How to Stop Fighting

How to Stop fighting. Anger is all around us. People are yelling at each other at school board meetings, council meetings, in the streets and in public places. It feels like even the simplest disagreements will boil over into angry fights. What is the antidote to this? How is it we can move away from this anger to something more helpful to recognize the common connection we share as humans?
I know that there is no instance in history that I can remember where we lived in a kind of utopia where all people lived in perfect harmony. Since human beings sinned, and continue to sin, relationships share in the brokenness produced by sin.
At the same time, our faith impels us to seek to live in harmony with all people. It is not enough to suggest we should stop at simply tolerating each other. We may not all agree but we need not be disagreeable. But in a world where the disagreements can be significant, and when there can be times to stand up for what is right and true is necessary and right.
So is there a way where we can work harder to be more and more in harmony with each other? Do we seek to ask the question the lawyer asked Jesus? Or do we seek to be more like Cain and his question? One of the questions concerns greater understanding of God’s law. The other is an attempt to escape responsibility for a sinful deed.

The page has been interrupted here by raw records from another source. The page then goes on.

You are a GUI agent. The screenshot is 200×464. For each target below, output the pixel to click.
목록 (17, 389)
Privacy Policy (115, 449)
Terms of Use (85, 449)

The Secret to a More Successful Life

It Begins with Relationships
From the beginning of the book of Genesis we learn an important truth about humans. It is not good for the man to be alone. To be made in the image and likeness of God is to be made for relationship. God is a trinity of persons in perfect relationship to be one God. To be like God means that we too are made for such relationships as well.
And when Jesus summarizes the Law by telling us to love God and to love our neighbor, this emphasis on relationship is made clear. Let’s examine a little more closely the two questions in context, and let’s see how it is that almsgiving can be the proper prescription for difficulties in growing in holiness.
And who is my neighbor?

The context of the story of the Good Samaritan, which is the way Jesus provides an answer to this question is that a scholar of the law poses a question. “Teacher, what must I do to inherit eternal life?” And what a good question this is. In many ways this is the question we are trying to answer for ourselves during the season of Lent.
Jesus, as he often does, answers with a question. “What is written in the law? How do you read it?” This is a great technique, especially because it forces reflection. The scholar of the law answers with the Great Commandment. “You shall love the Lord, your God, with all your heart, with all your being, with all your strength, and with all your mind, and your neighbor as yourself.”
The scholar of the Law wants further clarity, or perhaps is looking for a way out of having to believe everyone else was his neighbor. Jesus turns the world view of the scholar upside down. It is not only the “ritually pure” who are to be neighbor, but even hated enemies like the Samaritans. The answer to this question turns the attention outward.
Am I my brother’s keeper?

For Cain, the question is not asked to grow deeper into faith in God, but rather to avoid responsibility for the terrible crime he committed in murdering his brother Abel. Cain is trying to run away from the murder he commits by playing games with God.
While it is not clear why God rejected Cain’s gift, what is clear is that indeed, Cain is his brother’s keeper. And it is also clear the violence of Cain gets worse in his son Lamech. The bottom line is that trying to turn away from the expectations God has for us makes things worse for each of us.
How is it we view others?

And so the two stories present two different ways of viewing others, and subsequently viewing almsgiving. Do we consider every other person as an invitation given us by Jesus to serve Him, or do we view people as possible threats to our stuff?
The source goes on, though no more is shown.